Entries provided:
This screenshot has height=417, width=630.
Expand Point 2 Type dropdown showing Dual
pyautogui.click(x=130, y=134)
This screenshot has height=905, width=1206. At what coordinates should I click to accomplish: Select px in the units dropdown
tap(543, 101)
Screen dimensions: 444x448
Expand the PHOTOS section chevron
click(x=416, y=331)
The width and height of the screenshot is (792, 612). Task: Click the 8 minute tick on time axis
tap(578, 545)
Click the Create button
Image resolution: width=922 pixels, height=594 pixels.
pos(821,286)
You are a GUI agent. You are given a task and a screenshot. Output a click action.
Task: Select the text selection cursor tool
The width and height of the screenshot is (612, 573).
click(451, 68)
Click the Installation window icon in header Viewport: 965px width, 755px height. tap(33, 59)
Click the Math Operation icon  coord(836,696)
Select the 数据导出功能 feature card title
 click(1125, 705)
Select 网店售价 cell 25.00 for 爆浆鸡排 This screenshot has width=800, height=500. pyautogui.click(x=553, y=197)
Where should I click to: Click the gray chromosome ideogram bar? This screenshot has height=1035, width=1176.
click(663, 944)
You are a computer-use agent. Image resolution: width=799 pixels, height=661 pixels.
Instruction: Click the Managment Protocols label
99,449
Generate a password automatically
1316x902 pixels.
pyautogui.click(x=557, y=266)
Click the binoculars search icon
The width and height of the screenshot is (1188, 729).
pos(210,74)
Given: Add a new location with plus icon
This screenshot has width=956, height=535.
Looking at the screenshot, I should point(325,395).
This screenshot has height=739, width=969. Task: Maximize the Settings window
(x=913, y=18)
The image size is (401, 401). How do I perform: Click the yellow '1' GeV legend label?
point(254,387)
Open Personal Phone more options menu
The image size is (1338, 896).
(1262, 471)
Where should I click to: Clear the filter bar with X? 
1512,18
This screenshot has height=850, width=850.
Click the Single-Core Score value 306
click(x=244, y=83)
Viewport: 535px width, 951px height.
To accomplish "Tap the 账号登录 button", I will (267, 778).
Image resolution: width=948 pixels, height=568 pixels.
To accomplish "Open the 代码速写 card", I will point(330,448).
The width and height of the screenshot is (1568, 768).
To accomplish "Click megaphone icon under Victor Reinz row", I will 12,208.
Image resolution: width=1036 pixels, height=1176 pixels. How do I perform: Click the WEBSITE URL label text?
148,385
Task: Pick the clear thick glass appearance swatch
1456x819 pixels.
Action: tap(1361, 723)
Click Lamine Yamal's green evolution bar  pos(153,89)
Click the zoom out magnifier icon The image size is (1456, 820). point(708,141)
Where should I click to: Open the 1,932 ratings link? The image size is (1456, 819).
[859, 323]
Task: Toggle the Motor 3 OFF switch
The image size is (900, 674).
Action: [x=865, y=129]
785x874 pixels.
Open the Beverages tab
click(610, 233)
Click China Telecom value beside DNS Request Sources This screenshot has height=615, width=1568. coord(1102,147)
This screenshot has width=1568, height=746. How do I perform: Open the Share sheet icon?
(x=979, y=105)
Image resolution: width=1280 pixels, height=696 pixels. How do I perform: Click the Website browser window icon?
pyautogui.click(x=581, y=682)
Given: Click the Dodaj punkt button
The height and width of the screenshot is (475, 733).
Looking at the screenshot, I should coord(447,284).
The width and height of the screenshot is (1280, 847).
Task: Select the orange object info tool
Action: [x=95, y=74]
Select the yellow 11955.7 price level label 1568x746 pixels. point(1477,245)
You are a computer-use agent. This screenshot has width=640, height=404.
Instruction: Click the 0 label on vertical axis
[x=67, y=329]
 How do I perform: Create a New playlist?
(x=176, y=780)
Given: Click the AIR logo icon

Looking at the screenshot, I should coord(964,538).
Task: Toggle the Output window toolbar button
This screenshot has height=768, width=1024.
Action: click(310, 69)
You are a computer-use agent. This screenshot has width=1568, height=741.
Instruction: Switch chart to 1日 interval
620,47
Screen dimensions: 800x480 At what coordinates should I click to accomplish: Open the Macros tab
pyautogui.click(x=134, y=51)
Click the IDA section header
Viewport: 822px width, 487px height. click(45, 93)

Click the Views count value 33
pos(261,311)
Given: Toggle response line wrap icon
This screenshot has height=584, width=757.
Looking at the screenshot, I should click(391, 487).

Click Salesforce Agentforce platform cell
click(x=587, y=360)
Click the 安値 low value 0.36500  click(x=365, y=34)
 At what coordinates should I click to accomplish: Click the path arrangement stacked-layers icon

Prompt: What lines in the listing above hold the string "computer"? List them.

Exercise response:
You are a computer-use agent. Image resolution: width=799 pixels, height=661 pixels.
You are a computer-use agent. This screenshot has width=640, height=404.
You are a computer-use agent. This screenshot has width=1568, height=741.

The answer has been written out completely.